- MATERIAL PROVIDED:
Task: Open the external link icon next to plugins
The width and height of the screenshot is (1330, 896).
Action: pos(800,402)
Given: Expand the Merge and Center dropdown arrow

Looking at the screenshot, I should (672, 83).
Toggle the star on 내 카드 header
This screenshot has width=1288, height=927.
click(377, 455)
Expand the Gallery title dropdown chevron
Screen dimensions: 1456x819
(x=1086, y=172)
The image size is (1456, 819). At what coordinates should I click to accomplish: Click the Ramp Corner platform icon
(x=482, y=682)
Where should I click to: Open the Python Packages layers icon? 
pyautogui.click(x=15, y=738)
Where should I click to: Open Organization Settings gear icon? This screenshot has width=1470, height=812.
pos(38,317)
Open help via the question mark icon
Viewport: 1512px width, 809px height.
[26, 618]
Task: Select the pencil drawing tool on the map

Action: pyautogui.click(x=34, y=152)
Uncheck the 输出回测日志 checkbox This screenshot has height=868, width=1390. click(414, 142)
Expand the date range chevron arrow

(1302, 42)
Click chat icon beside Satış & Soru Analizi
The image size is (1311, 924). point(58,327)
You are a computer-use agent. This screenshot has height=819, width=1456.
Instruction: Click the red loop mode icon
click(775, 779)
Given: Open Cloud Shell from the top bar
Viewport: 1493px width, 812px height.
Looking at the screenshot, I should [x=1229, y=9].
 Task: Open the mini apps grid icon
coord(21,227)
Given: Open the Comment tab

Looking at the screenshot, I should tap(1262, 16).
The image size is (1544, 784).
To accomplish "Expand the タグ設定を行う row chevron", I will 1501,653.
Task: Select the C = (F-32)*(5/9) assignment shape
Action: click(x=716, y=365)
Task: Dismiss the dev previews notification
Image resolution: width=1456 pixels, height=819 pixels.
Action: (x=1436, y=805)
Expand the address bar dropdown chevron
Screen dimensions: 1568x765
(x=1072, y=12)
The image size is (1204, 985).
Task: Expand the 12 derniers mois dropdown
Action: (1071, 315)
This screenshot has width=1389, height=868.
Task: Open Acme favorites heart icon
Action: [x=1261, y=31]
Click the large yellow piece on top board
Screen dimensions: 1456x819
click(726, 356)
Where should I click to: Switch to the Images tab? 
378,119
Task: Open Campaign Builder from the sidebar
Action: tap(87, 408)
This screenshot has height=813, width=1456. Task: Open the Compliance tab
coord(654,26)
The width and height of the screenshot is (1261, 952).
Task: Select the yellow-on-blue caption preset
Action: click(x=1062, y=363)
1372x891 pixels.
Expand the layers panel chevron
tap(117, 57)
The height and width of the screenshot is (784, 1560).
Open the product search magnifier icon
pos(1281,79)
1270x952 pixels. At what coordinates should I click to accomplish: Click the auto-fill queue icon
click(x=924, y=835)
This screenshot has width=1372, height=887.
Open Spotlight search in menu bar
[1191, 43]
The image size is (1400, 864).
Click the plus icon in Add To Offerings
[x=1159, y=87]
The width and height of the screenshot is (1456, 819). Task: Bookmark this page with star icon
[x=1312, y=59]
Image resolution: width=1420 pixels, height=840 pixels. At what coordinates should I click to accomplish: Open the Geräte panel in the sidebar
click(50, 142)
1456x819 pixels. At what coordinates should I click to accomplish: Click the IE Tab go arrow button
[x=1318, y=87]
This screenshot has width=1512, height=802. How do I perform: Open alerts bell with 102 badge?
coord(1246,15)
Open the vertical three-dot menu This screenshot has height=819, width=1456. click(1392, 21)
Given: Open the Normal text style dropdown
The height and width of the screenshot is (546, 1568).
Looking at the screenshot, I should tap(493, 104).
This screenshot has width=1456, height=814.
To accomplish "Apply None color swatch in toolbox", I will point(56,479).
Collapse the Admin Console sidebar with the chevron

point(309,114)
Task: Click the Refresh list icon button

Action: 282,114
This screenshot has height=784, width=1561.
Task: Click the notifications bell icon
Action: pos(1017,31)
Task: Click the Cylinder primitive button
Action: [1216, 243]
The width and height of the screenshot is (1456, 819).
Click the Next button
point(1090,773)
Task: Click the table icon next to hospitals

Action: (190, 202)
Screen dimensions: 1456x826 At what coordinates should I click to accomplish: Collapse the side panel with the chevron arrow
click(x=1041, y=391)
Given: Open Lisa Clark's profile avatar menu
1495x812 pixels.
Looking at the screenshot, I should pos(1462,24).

- ASSIGNMENT: Please set down all of the data above again, matching it exactly.

- RESPONSE TO THIS EXERCISE:
Task: Open the external link icon next to plugins
The width and height of the screenshot is (1330, 896).
Action: pos(800,402)
Given: Expand the Merge and Center dropdown arrow

Looking at the screenshot, I should (672, 83).
Toggle the star on 내 카드 header
This screenshot has width=1288, height=927.
click(377, 455)
Expand the Gallery title dropdown chevron
Screen dimensions: 1456x819
(x=1086, y=172)
The image size is (1456, 819). At what coordinates should I click to accomplish: Click the Ramp Corner platform icon
(x=482, y=682)
Where should I click to: Open the Python Packages layers icon? 
pyautogui.click(x=15, y=738)
Where should I click to: Open Organization Settings gear icon? This screenshot has width=1470, height=812.
pos(38,317)
Open help via the question mark icon
Viewport: 1512px width, 809px height.
[26, 618]
Task: Select the pencil drawing tool on the map

Action: pyautogui.click(x=34, y=152)
Uncheck the 输出回测日志 checkbox This screenshot has height=868, width=1390. click(414, 142)
Expand the date range chevron arrow

(1302, 42)
Click chat icon beside Satış & Soru Analizi
The image size is (1311, 924). point(58,327)
You are a computer-use agent. This screenshot has height=819, width=1456.
Instruction: Click the red loop mode icon
click(775, 779)
Given: Open Cloud Shell from the top bar
Viewport: 1493px width, 812px height.
Looking at the screenshot, I should [x=1229, y=9].
 Task: Open the mini apps grid icon
coord(21,227)
Given: Open the Comment tab

Looking at the screenshot, I should tap(1262, 16).
The image size is (1544, 784).
To accomplish "Expand the タグ設定を行う row chevron", I will 1501,653.
Task: Select the C = (F-32)*(5/9) assignment shape
Action: click(x=716, y=365)
Task: Dismiss the dev previews notification
Image resolution: width=1456 pixels, height=819 pixels.
Action: (x=1436, y=805)
Expand the address bar dropdown chevron
Screen dimensions: 1568x765
(x=1072, y=12)
The image size is (1204, 985).
Task: Expand the 12 derniers mois dropdown
Action: (1071, 315)
This screenshot has width=1389, height=868.
Task: Open Acme favorites heart icon
Action: [x=1261, y=31]
Click the large yellow piece on top board
Screen dimensions: 1456x819
click(726, 356)
Where should I click to: Switch to the Images tab? 
378,119
Task: Open Campaign Builder from the sidebar
Action: tap(87, 408)
This screenshot has height=813, width=1456. Task: Open the Compliance tab
coord(654,26)
The width and height of the screenshot is (1261, 952).
Task: Select the yellow-on-blue caption preset
Action: click(x=1062, y=363)
1372x891 pixels.
Expand the layers panel chevron
tap(117, 57)
The height and width of the screenshot is (784, 1560).
Open the product search magnifier icon
pos(1281,79)
1270x952 pixels. At what coordinates should I click to accomplish: Click the auto-fill queue icon
click(x=924, y=835)
This screenshot has width=1372, height=887.
Open Spotlight search in menu bar
[1191, 43]
The image size is (1400, 864).
Click the plus icon in Add To Offerings
[x=1159, y=87]
The width and height of the screenshot is (1456, 819). Task: Bookmark this page with star icon
[x=1312, y=59]
Image resolution: width=1420 pixels, height=840 pixels. At what coordinates should I click to accomplish: Open the Geräte panel in the sidebar
click(50, 142)
1456x819 pixels. At what coordinates should I click to accomplish: Click the IE Tab go arrow button
[x=1318, y=87]
This screenshot has width=1512, height=802. How do I perform: Open alerts bell with 102 badge?
coord(1246,15)
Open the vertical three-dot menu This screenshot has height=819, width=1456. click(1392, 21)
Given: Open the Normal text style dropdown
The height and width of the screenshot is (546, 1568).
Looking at the screenshot, I should tap(493, 104).
This screenshot has width=1456, height=814.
To accomplish "Apply None color swatch in toolbox", I will point(56,479).
Collapse the Admin Console sidebar with the chevron

point(309,114)
Task: Click the Refresh list icon button

Action: 282,114
This screenshot has height=784, width=1561.
Task: Click the notifications bell icon
Action: pos(1017,31)
Task: Click the Cylinder primitive button
Action: [1216, 243]
The width and height of the screenshot is (1456, 819).
Click the Next button
point(1090,773)
Task: Click the table icon next to hospitals

Action: (190, 202)
Screen dimensions: 1456x826 At what coordinates should I click to accomplish: Collapse the side panel with the chevron arrow
click(x=1041, y=391)
Given: Open Lisa Clark's profile avatar menu
1495x812 pixels.
Looking at the screenshot, I should pos(1462,24).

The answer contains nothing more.